SIMON: One thing not on the rise - President Trump's poll numbers. Joining us now, as he does most Saturdays, NPR's Ron Elving. Ron, thanks so much for being with us.

RON ELVING, BYLINE: Good to be with you, Scott.

SIMON: Ron, this was the week that President Trump, who is - was one of the more than 8 million Americans who've tested positive for coronavirus, got back on the campaign trail - a whole slew of rallies and a town hall. What did you see in his performance?

ELVING: It was remarkably reminiscent of 2016. Taking the whole week as a package, he talked about Hillary Clinton. He talked about laptop computers and emails. One boisterous crowd in Florida even chanted lock her up, although in this case, the her was someone different. It was Savannah Guthrie...

SIMON: Oh, my.

ELVING: ...The NBC host who gave the president more than he bargained for in that town hall on Thursday night.

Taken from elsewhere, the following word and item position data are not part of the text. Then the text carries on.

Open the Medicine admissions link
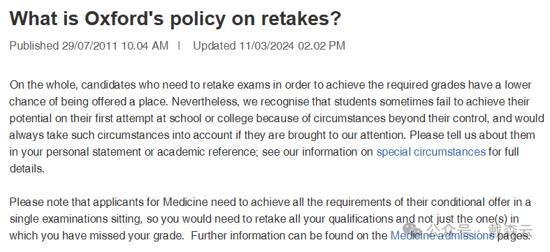550x252 pixels. pos(442,235)
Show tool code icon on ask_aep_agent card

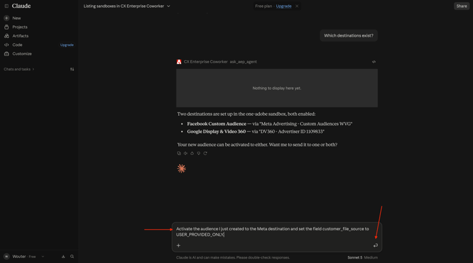(374, 62)
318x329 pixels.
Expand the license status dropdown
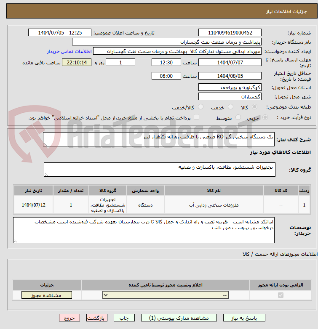[x=166, y=295]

Let's give credit here. The president is drawing on his extraordinary sources of energy, doing multiple events a day in different states, spending a lot of time, though, in states he won pretty easily last time, such as Iowa, Georgia, North Carolina, and really leaning into Florida and Pennsylvania, Pennsylvania being the Keystone State and the keystone for Biden as well.

So the president is running against more than just a double-digit deficit in the polls. He's racing against time and the pandemic and the autumn surge that has cases spiking all over the country, but especially in the Midwest.

SIMON: Anybody switching between the two town halls, as our family was - I suspect yours was - didn't - couldn't help but notice the different tones. You mentioned Savannah Guthrie with the president. How would you compare that to the questioning that Joe Biden got from George Stephanopoulos on ABC?

ELVING: Stephanopoulos asked the important questions, and he pressed for answers. But it wasn't confrontational the way it was often with Guthrie and Trump. Biden defended his work to Stephanopoulos on the 1994 Crime Bill that's been controversial, and also his refusal to take a clear position on expanding the Supreme Court to give a Democratic president, if he were one, more seats to fill. Here's what he said to Stephanopoulos when asked how he would respond if the Senate voted on Amy Coney Barrett's nomination before the election.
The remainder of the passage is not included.